== Given records ==

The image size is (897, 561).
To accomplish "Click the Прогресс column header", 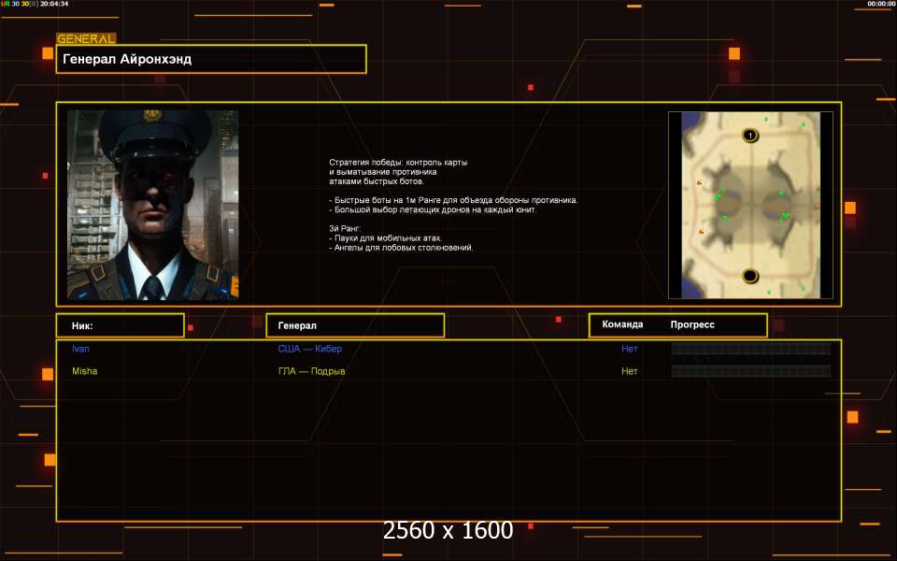I will (x=692, y=324).
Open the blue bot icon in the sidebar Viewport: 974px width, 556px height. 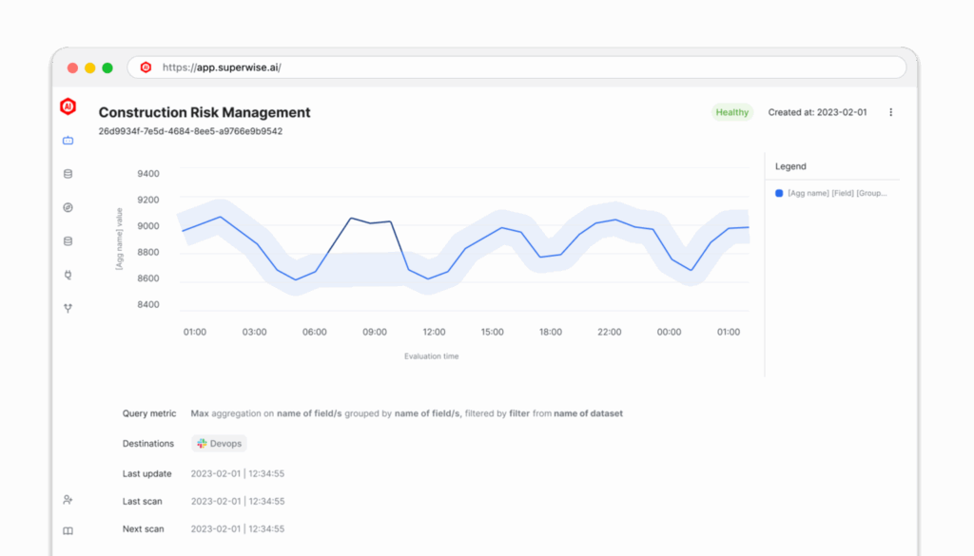click(68, 141)
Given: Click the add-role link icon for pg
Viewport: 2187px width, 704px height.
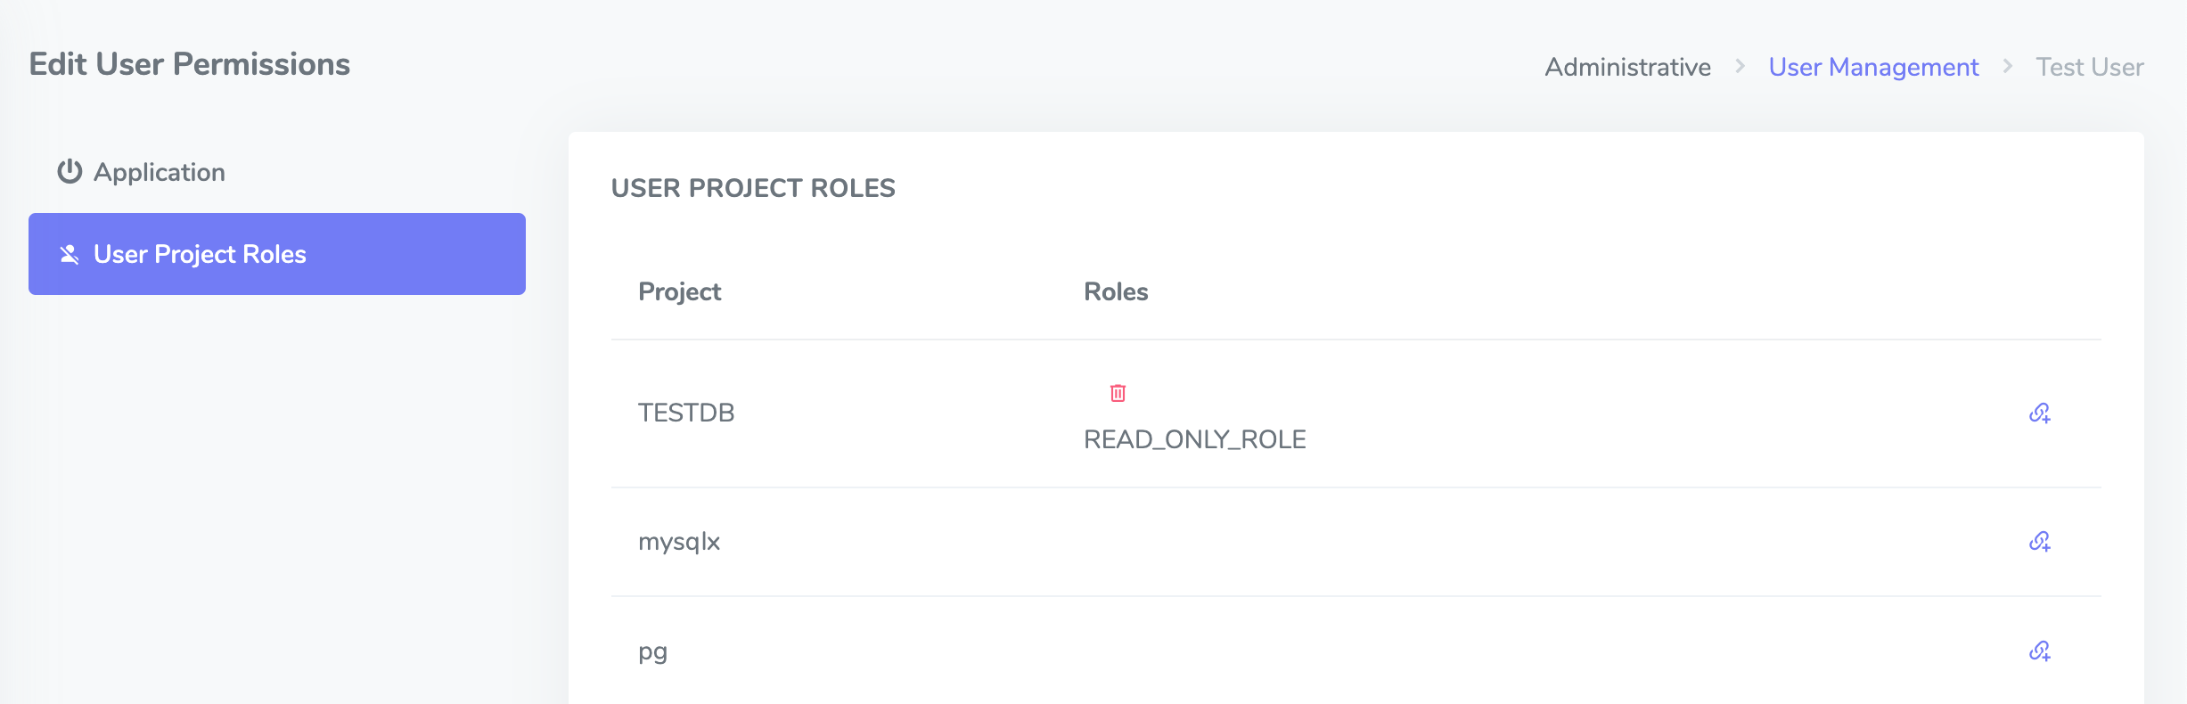Looking at the screenshot, I should pyautogui.click(x=2039, y=651).
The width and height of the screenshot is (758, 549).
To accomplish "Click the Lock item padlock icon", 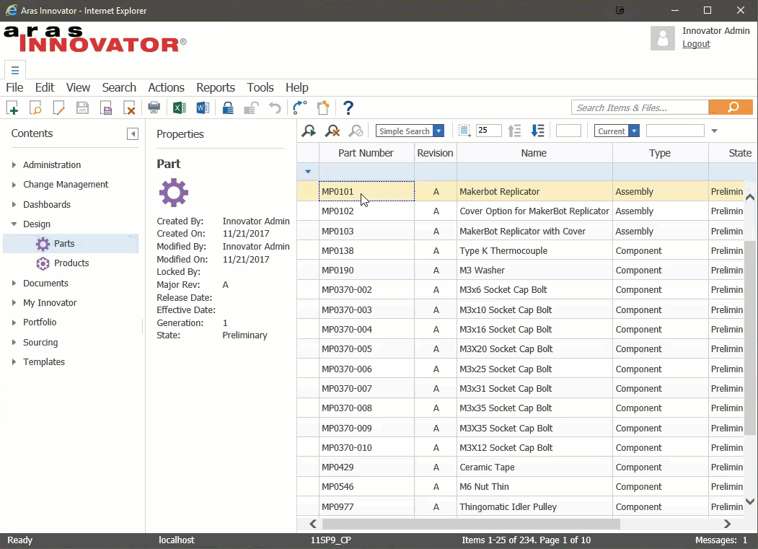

== Task brief ==
Using the records above, reproduce exactly the lines from the line containing "Viewport: 2187px width, 704px height." through the last line, with both ends kept and no pictures.

== Exercise result ==
Viewport: 2187px width, 704px height.
Looking at the screenshot, I should pyautogui.click(x=2039, y=651).
The width and height of the screenshot is (758, 549).
To accomplish "Click the Lock item padlock icon", 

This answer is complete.